SNAP program

April 1, 2015; Daily Mining Gazette (Houghton, MI)

On April 1st, Secretary Tom Vilsack of the U.S. Department of Agriculture (USDA) announced the recipients of $31.5 million in grants from the Food Insecurity Nutrition Incentive (FINI) grant program.

The FINI program was authorized in the 2014 Farm Bill. Grants have been awarded to local programs and at least one national network that’s designed to

  1. Double the amount that SNAP recipients can buy at Farmers’ Markets (spend $10 for $20 worth of food) or other venues where fresh fruits and vegetables are sold, and
  2. By so doing, support local farmers doing business at those markets

One of the highest-level grantees, the national Wholesome Wave network, will work across 17 states and D.C. to establish approximately 177 new venues for the program with its $3.77 million grant. In Berkeley, with its $3.7 million, the Ecology Center said it plans to link nearly 240,000 shoppers with the produce of 2,200 of the state’s small farms, stimulating almost $10 million in sales of fruits and vegetables. In Michigan the Fair Food Network received $5.2 million to expand the Double Up Food Bucks program.

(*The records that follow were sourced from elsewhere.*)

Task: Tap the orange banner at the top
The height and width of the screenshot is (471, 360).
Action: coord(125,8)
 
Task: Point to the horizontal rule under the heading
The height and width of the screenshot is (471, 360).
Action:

Those three programs were in the small group receiving the largest level of funding, but programs in 26 states have been funded for up to four years, using funds from FY2014 and FY2015. The announcement says that the USDA will issue a separate request for applications in FY16, and later years.

Requirements for the programs are that:

“All FINI projects must (1) have the support of a state SNAP agency; (2) increase the purchase of fruits and vegetables by SNAP participants by providing incentives at the point of purchase; (3) operate through authorized SNAP retailers; (4) agree to participate in the comprehensive FINI program evaluation; (5) ensure that the same terms and conditions apply to purchases made by both SNAP participants and non-participants; and (6) include effective and efficient technologies for benefit redemption systems that may be replicated in other states and communities.”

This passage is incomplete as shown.